_What is required:_
Start the copy at the line holding "This screenshot has" and continue it exactly through the last line of the entries, leaving out pictures and anything else.
*** Opening Exercise materials ***
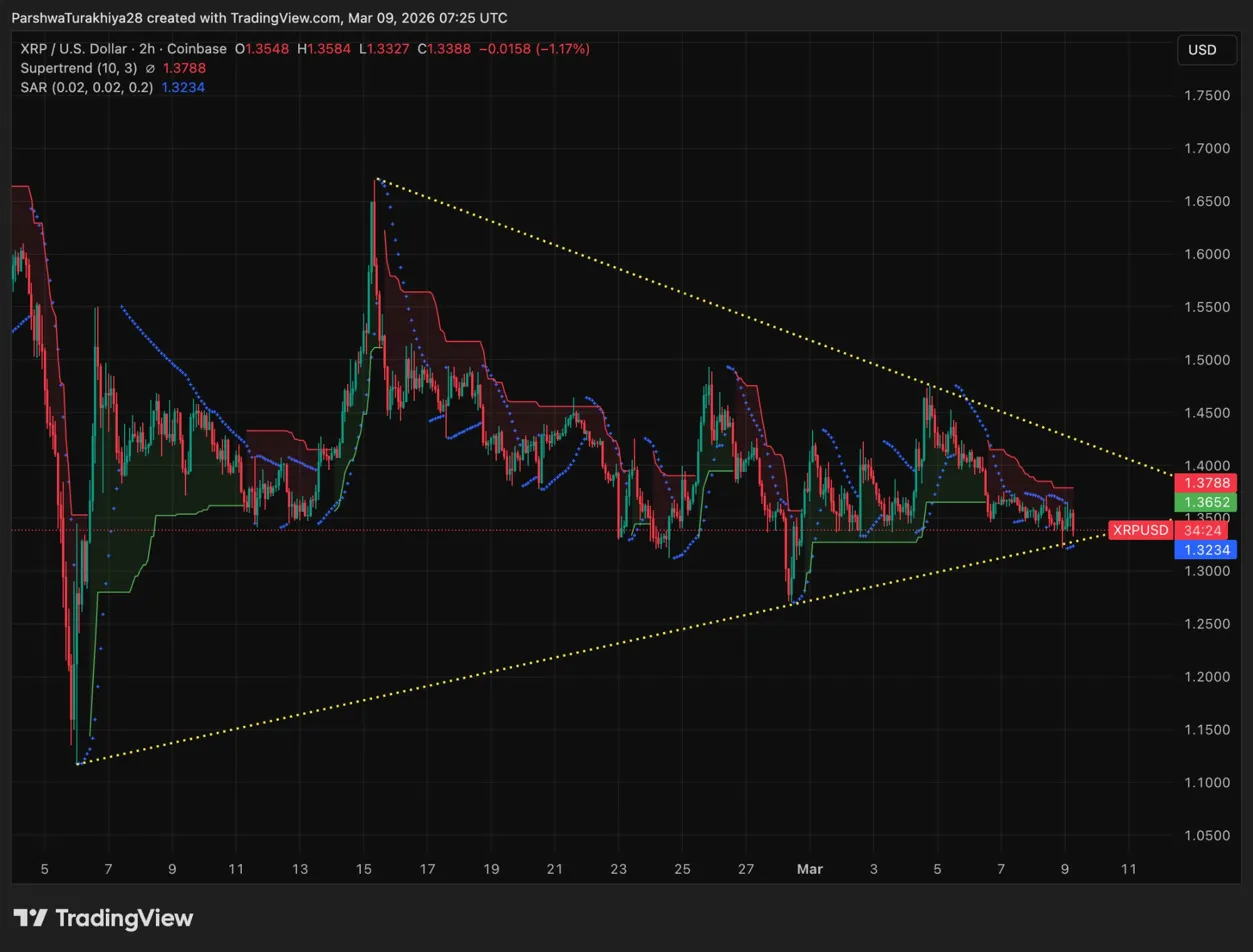Click the TradingView logo icon
Screen dimensions: 1253x952
click(x=30, y=918)
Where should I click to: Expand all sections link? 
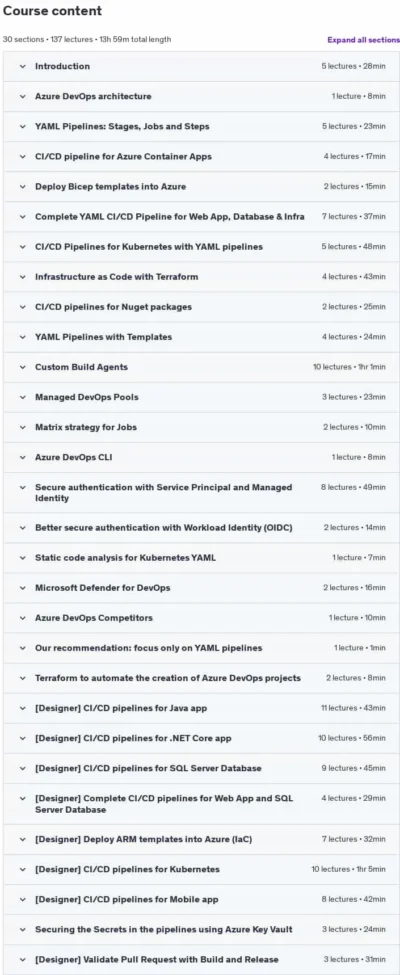pos(363,40)
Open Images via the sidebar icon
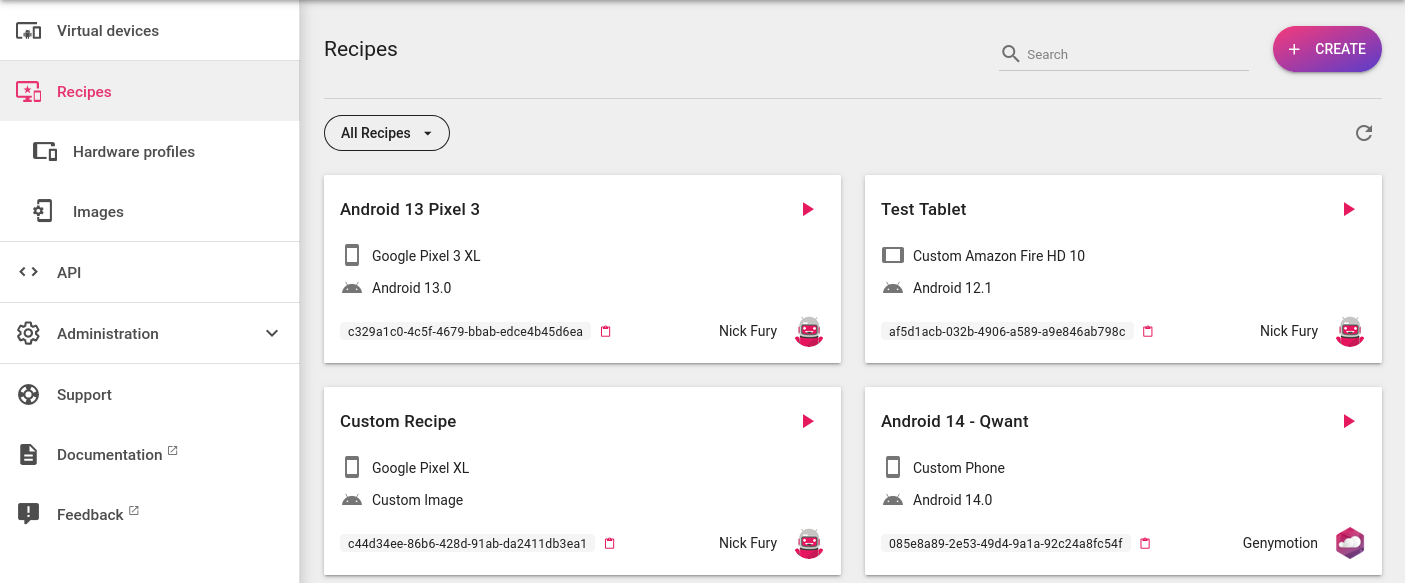 [x=41, y=211]
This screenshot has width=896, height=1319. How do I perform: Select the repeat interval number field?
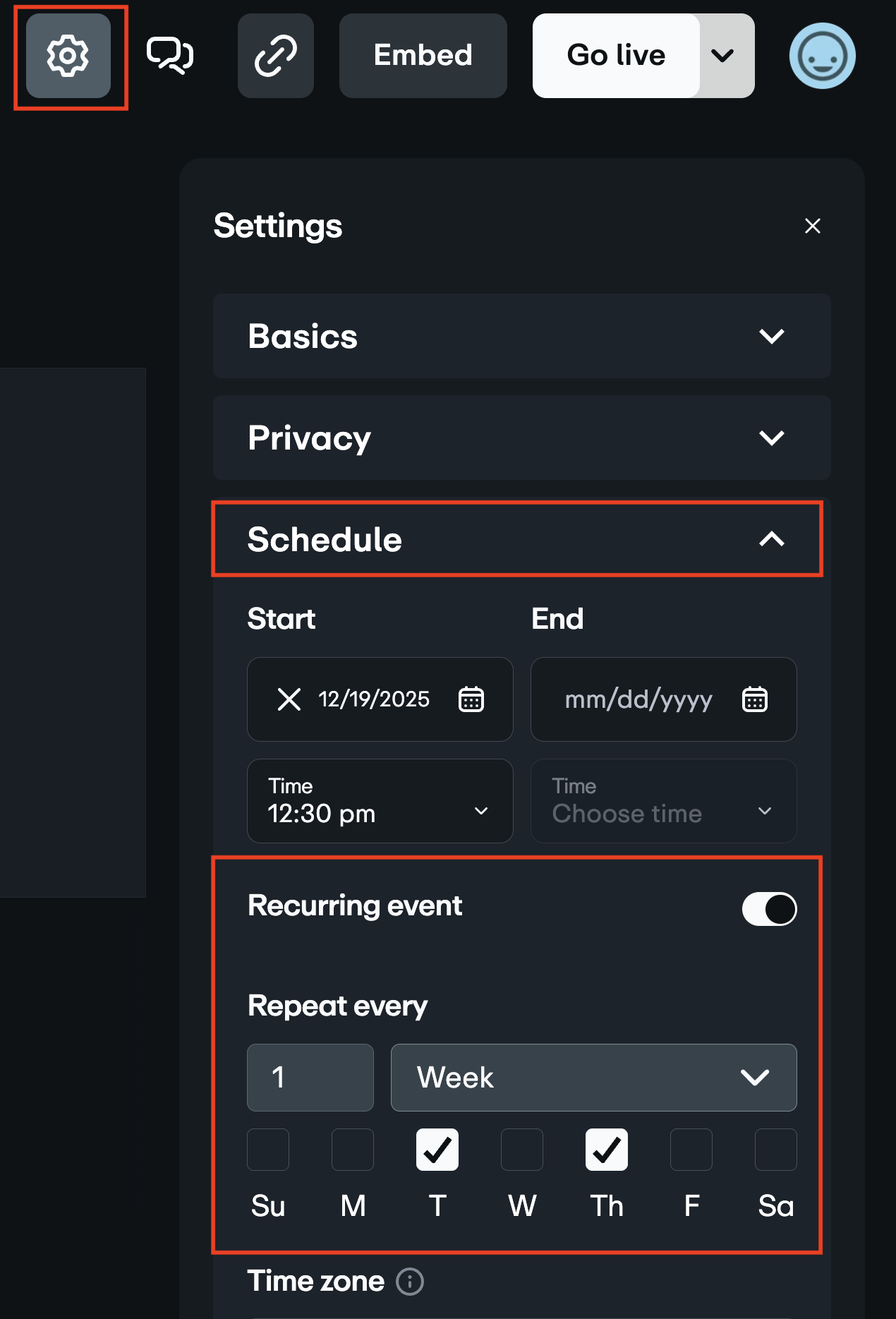tap(310, 1078)
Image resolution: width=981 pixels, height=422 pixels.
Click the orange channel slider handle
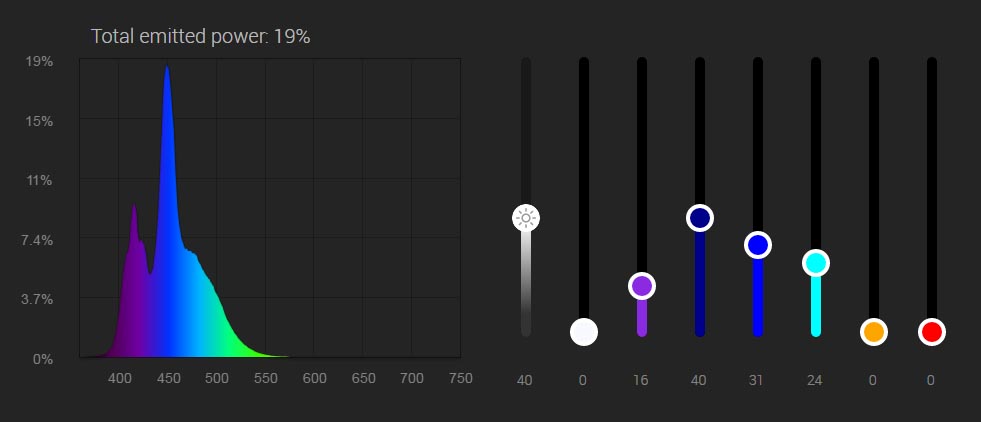[874, 332]
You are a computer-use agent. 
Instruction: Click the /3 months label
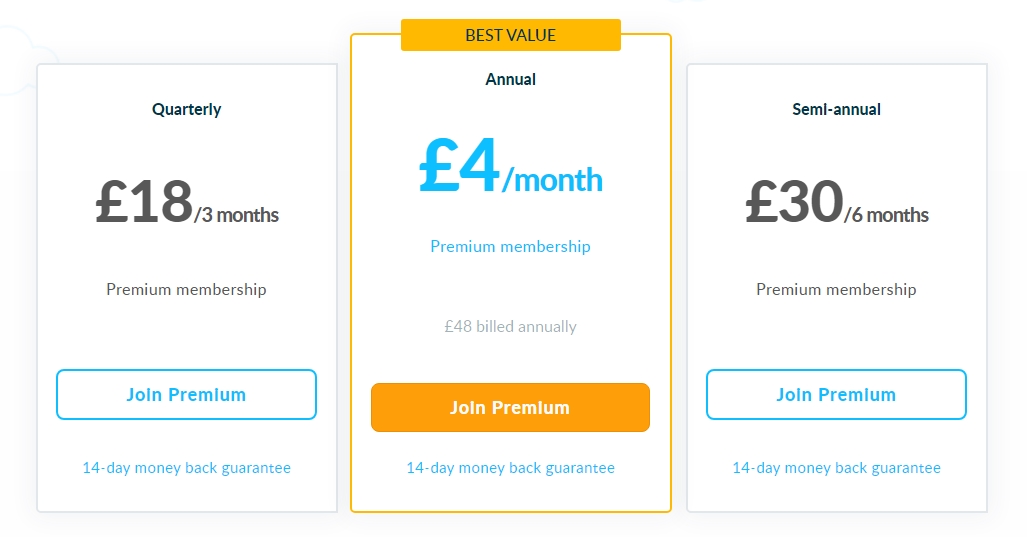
*** Closing Exercise materials ***
_Response for this exercise:_
This screenshot has width=896, height=1319. How do I perform: Select the repeat interval number field?
tap(310, 1078)
Image resolution: width=981 pixels, height=422 pixels.
Click the orange channel slider handle
[874, 332]
You are a computer-use agent. 
Instruction: Click the /3 months label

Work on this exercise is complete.